Psychology is often working in a very different lane.

Most of the time, we are not treating a single, clear agent that is causing the experience. We are working with the experience itself — the person’s thoughts, emotions, behaviors, and the meaning they’re making of what’s happening. Sometimes biology is part of the equation, yes. But often there is no single “bacteria” to target.

If a physician tried to treat only the experience of strep, such as the fatigue, the sore throat, the irritability, without addressing the infection, it would be inefficient and inconsistent. They can standardize care because they can target the cause.

Now take depression. In many cases, we don’t have a single, identifiable cause to eliminate. If it’s situational — loss, death, betrayal, major transition — we may understand the context. But we cannot remove the loss the way we remove a virus. Even if the depression is biological, we are often managing vulnerability rather than curing a discrete invader.

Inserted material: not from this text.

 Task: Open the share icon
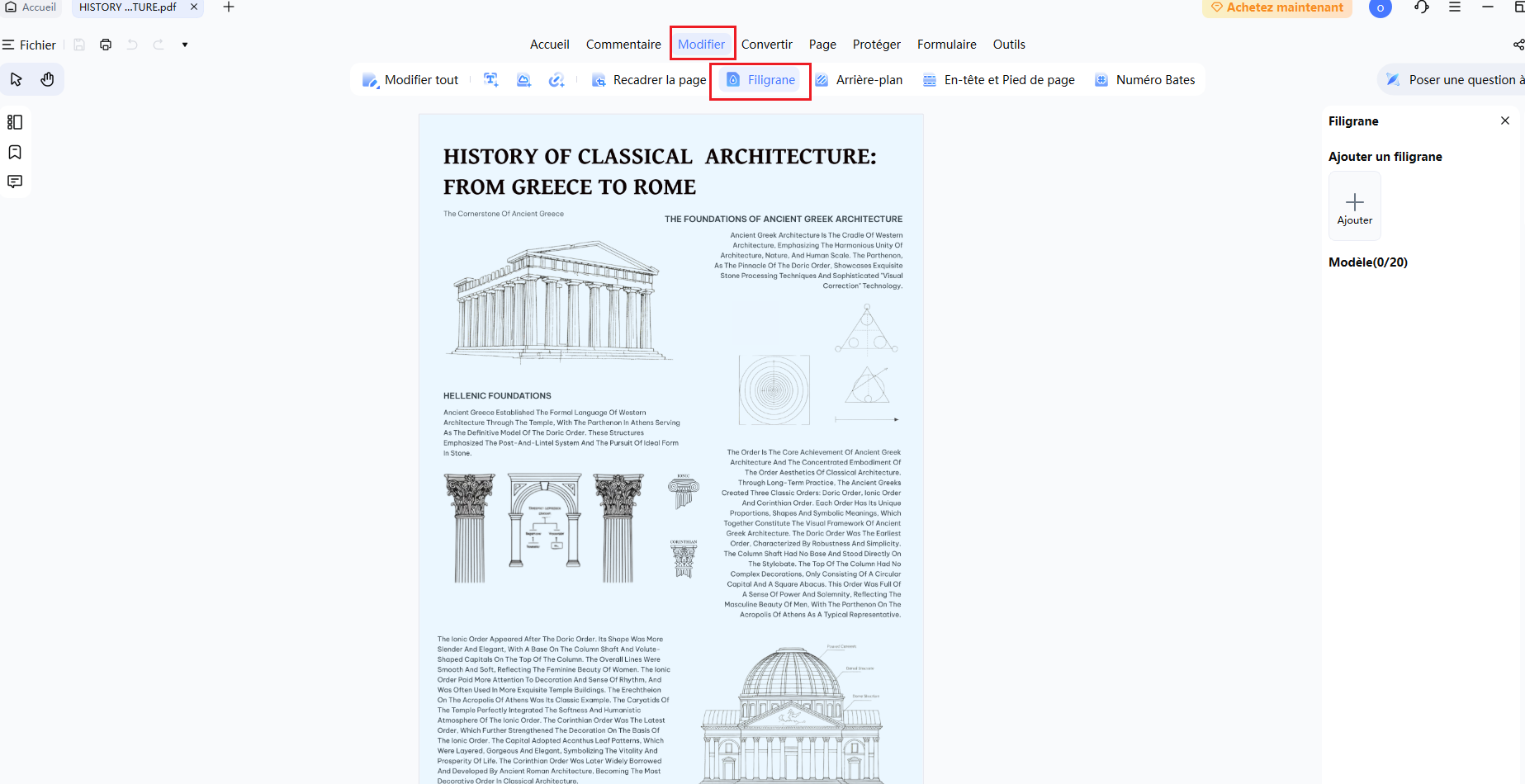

So we treat the experience. We work with how someone is living through it. We address patterns. We build coping. We help them metabolize grief. We help them make meaning.

That is much harder to standardize.

We can identify symptom clusters. We can track trends. We can study what tends to help. But we are not curing people of emotional responses to being human. We are helping them navigate those responses.

If we move away from a strict “cure it” framework and toward a “support and integrate” framework, we may make more progress. Emotional experiences are not infections. They are responses — to life, to biology, to relationships, to change.

And this is why, over and over, the research shows that the therapeutic relationship matters so much. It is in relationship with a person who is attuned, consistent, and showing up specifically for us, that change becomes possible.

That does not dismiss severe mental illness or the role of psychotropics and neuroscience. In many cases, brain-based interventions are essential. But even there, medication often stabilizes the system so that relational and psychological work can actually take hold.

Medicine can often remove the agent.

Psychology helps people live through what cannot be removed.

Thanks for tackling this topic, Luke!